I ran PCA on the attached Data Set.
The output is :
I am trying to increase the R-Square Value. In doing so, I want to only consider important variable.
Till now I have cleaned the data by excluding the outliers and also by removing variables : Garage yrblt ,1stflsf,totrmsabvgrd & Garagecars as they have very high correlation.
Recalculated the Lot frontage as Updated Lot Frontage as lot frontage had a lot of missing variables.
Now my PCA analysis shows that 12 (out of 26) components can explain around 79.5% of the variability. So, am I correct if I save the formula for these 13 components and then exclude the variables that are used to get these component such as LotFrontage to UpdateLotFrontage.
So, Basically instead of using 26 variables now I will use 13 variables. After this variable reduction, I plan to run regression stepwise etc , neural network etc and try to see which method gives the best R-Square value
Is this approach correct??
Can you say a little more about what your objectives are? Given that you mention R-Squared, I guess that you want to build a model (possibly predictive, possibly explanatory or descriptive) relating at least one response ('Y') to some independent variables (Xs). If that's the case, which is the 'Y' variable in your table, please? Additionally, if you are wanting to use PCA, I'm not sure why you would remove variables 'as they have very high correlation' - PCA relies on such correlations to reduce the dimensionality of the problem.
My Y variable is Salesprices. It is a Predictive Model.
I am trying to get the best fit model with higher R -Square.
So, If I dont remove the highly correlated variables and then run the PCA.
How do I decide on which components to consider (By runing a regression:stepwise?) and what should I do with the initail set of Variables. Do I consider the initial set of variables or just the new components while building a model?

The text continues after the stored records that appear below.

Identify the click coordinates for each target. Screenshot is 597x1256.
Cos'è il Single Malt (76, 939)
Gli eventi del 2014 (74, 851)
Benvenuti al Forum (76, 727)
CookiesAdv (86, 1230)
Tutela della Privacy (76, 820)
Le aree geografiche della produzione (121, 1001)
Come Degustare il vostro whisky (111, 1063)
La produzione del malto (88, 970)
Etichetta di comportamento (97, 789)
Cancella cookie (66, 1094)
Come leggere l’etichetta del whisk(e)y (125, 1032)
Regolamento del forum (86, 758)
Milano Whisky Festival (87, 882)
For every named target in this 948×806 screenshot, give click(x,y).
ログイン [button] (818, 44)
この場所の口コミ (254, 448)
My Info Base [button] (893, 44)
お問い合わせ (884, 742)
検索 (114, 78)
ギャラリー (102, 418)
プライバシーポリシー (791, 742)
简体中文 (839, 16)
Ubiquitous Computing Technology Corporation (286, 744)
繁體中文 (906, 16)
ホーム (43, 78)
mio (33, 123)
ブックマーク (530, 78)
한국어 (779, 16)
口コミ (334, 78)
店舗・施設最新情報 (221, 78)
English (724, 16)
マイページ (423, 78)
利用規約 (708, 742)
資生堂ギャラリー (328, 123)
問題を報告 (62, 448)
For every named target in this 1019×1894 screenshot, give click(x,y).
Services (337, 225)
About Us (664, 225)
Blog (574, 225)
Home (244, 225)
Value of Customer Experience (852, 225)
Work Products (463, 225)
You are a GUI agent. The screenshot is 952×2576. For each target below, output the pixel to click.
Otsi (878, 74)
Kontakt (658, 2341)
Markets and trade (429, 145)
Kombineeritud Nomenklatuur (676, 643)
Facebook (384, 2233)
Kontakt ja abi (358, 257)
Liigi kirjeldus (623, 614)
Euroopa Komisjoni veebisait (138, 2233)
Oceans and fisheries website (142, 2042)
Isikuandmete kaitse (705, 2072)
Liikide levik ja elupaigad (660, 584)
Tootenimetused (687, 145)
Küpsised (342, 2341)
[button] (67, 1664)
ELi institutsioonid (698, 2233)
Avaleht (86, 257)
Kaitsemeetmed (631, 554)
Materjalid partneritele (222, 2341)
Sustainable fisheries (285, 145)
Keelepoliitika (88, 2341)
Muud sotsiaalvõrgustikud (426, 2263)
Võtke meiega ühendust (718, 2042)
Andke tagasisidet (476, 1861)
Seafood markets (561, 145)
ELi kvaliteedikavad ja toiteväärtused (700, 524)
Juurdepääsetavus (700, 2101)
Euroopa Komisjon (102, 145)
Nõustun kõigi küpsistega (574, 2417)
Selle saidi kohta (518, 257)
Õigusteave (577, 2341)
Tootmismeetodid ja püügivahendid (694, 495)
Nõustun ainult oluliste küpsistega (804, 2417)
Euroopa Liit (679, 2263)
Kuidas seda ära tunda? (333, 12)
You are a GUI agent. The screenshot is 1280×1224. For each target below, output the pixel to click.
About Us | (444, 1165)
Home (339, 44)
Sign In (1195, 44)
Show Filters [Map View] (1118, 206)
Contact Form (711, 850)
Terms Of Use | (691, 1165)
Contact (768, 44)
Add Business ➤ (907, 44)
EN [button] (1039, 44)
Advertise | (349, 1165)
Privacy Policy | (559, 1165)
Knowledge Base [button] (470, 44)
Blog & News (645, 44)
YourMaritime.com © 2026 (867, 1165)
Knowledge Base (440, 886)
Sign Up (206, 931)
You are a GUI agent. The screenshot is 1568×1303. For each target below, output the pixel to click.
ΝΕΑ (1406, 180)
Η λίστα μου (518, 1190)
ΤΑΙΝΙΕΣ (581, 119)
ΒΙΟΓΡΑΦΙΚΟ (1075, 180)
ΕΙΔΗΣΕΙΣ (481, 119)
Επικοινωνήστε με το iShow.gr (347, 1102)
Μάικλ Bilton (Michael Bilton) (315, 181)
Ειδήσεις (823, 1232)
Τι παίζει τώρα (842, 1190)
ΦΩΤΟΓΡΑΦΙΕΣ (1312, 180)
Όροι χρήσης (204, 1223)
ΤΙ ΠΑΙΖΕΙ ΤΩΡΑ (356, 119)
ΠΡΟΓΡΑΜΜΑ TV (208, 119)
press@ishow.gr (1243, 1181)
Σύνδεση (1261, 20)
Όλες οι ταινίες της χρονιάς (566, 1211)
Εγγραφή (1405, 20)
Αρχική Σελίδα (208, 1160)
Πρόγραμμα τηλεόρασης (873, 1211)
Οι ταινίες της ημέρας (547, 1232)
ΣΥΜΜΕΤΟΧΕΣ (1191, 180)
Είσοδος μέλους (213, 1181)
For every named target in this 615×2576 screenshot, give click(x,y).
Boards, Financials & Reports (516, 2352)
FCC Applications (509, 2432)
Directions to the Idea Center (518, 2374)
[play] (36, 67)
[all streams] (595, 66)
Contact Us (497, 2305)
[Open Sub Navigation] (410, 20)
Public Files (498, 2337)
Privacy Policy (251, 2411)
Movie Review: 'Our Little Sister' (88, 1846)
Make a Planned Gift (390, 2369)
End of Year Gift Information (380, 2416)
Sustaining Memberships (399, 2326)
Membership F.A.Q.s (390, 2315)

Generally PCA is a dimensionality reduction and visualization method for correlation structures among variables and not really intended for a variable identification/elimination method as a precursor to building predictive models. There are many different techniques native to JMP and JMP Pro that can be used to directly build models even in the face of suspected correlated predictor variables. Techniques such as partial least squares, or in JMP Pro, many of the subplatforms in the Generalized Regression Fit Model personality are tailor made for variable identification in the face of correlated predictor variables.